■ **Instructions to follow**: Using the records below, count the lines containing "agent" and give only the total.

■ **Stored data**:
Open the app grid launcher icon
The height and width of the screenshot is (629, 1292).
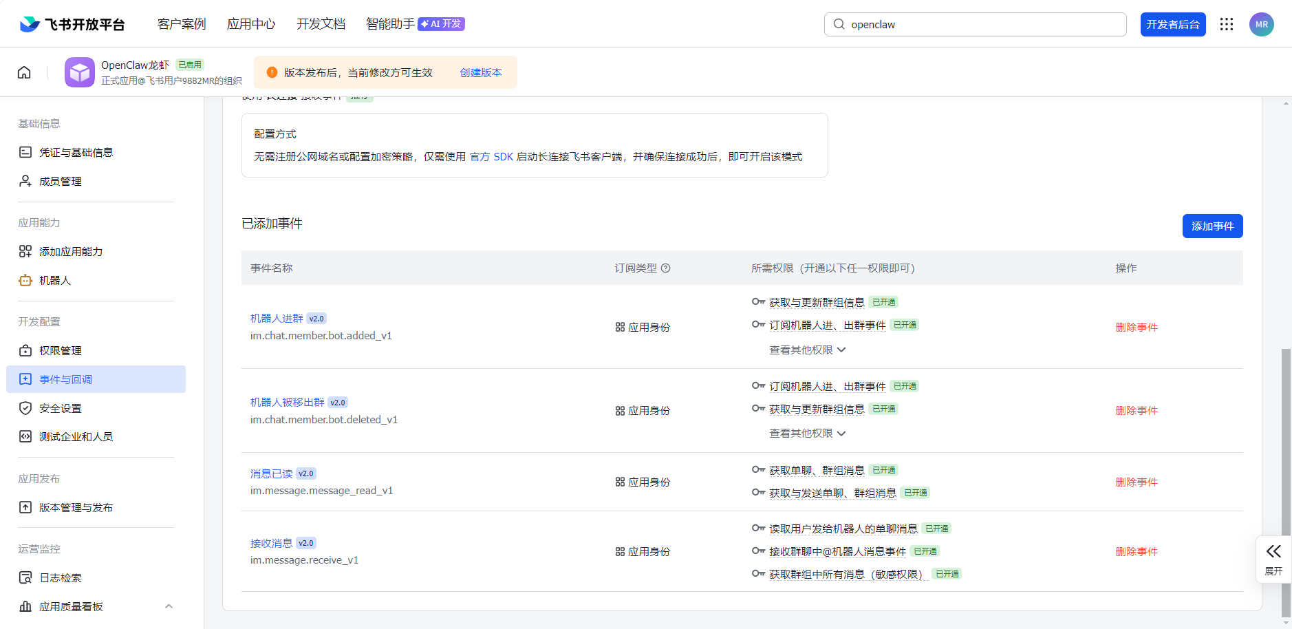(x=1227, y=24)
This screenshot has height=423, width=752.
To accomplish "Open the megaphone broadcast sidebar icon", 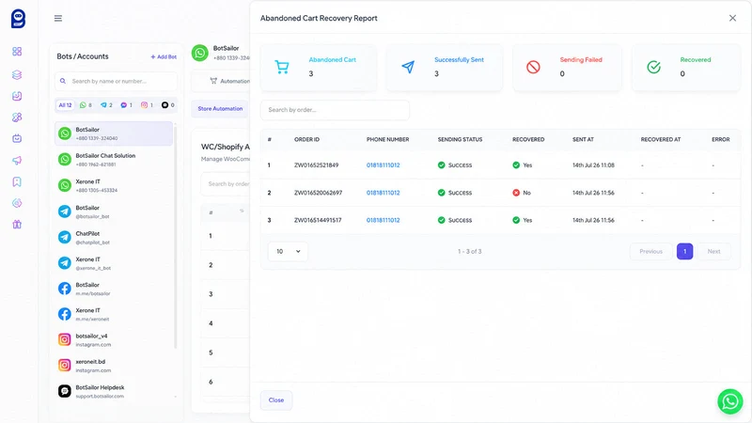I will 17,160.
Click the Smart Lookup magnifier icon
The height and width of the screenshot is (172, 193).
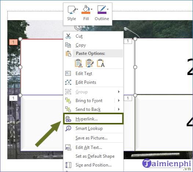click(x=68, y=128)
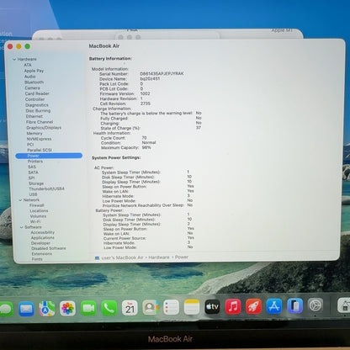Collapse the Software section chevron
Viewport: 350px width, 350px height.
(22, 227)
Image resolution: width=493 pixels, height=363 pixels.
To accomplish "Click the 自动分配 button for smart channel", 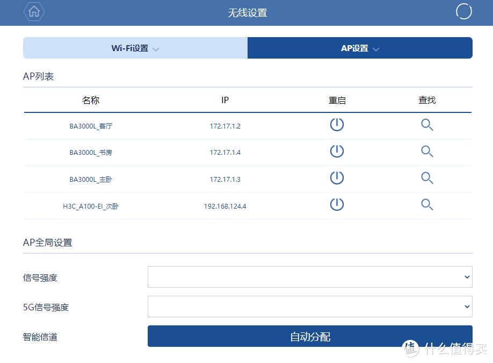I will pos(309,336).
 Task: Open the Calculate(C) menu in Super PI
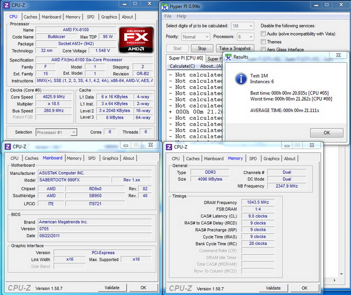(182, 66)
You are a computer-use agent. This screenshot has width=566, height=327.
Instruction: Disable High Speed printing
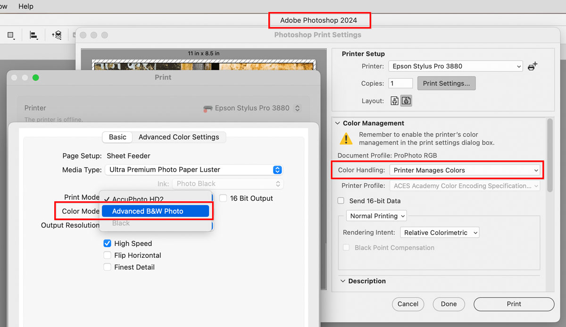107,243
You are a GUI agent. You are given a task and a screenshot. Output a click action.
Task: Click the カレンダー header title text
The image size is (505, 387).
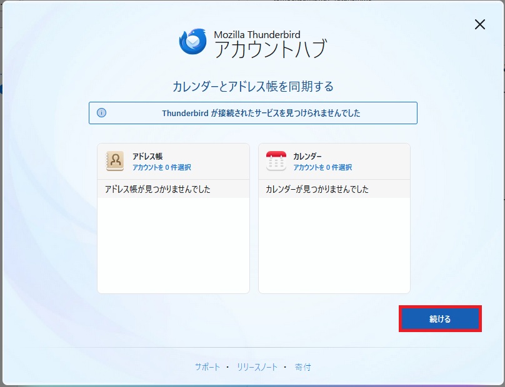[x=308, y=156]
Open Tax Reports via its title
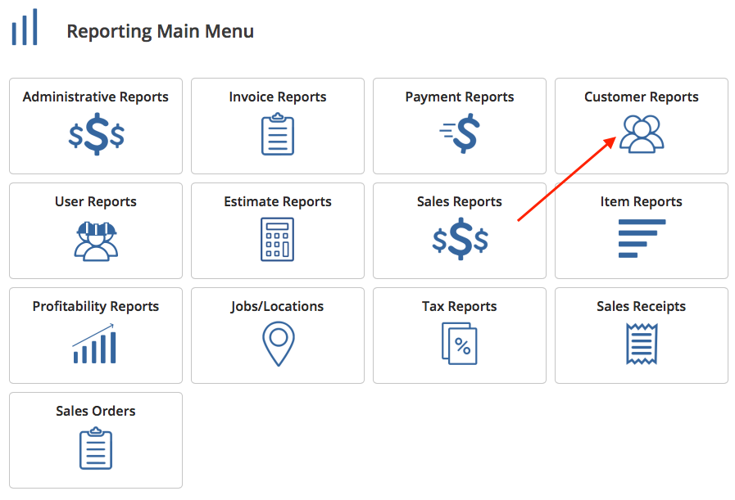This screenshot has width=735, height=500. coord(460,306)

==

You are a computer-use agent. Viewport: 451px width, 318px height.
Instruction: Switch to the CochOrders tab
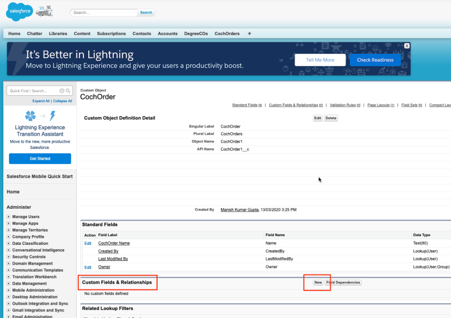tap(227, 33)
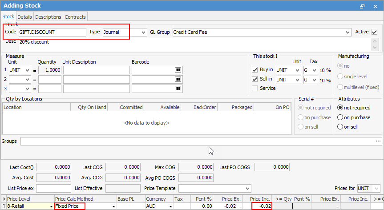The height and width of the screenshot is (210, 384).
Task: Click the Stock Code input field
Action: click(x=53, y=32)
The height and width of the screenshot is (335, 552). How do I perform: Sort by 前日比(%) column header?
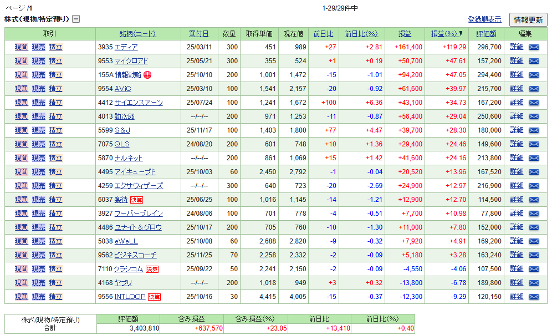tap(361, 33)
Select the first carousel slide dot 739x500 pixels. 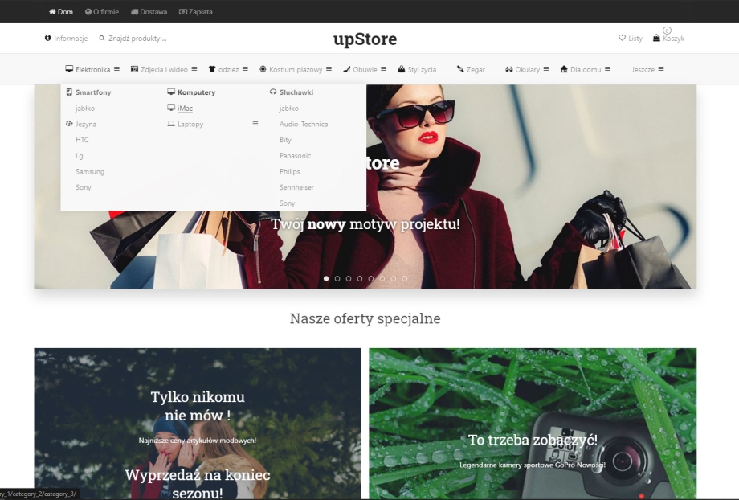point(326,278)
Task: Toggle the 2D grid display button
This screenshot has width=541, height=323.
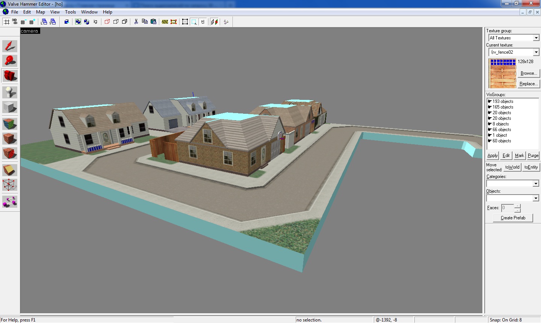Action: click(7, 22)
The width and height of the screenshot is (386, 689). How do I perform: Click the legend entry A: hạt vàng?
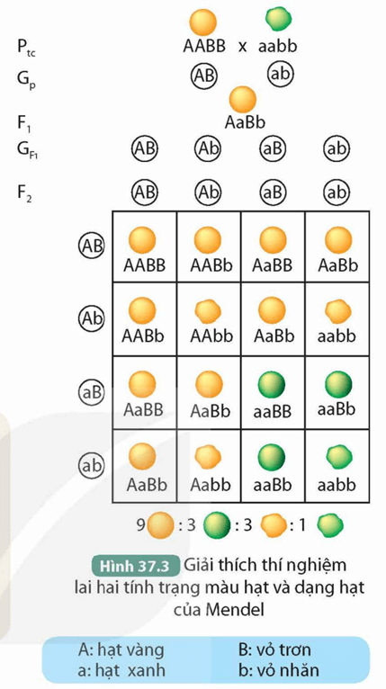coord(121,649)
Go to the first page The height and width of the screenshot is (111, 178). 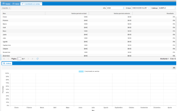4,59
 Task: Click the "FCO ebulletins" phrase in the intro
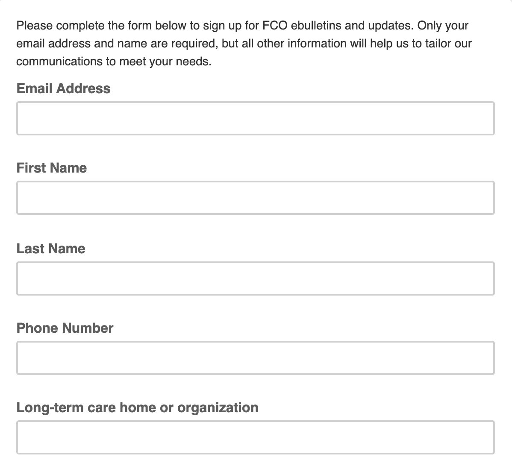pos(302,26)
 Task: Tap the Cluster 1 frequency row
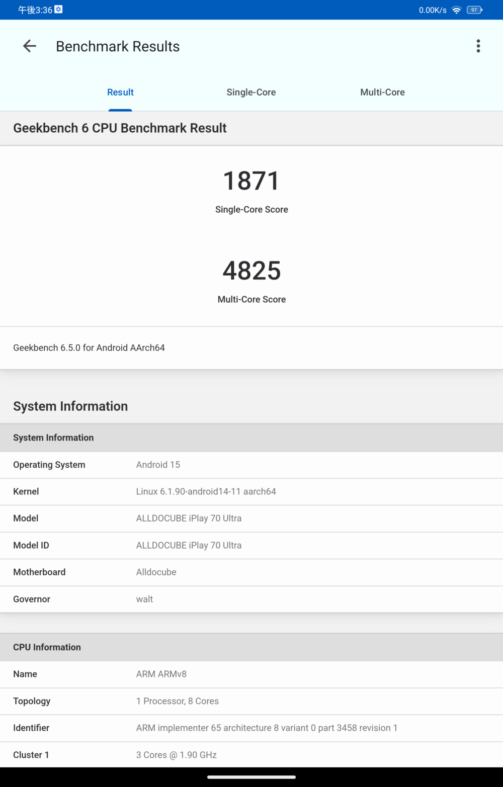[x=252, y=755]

■ **Task solution**: 3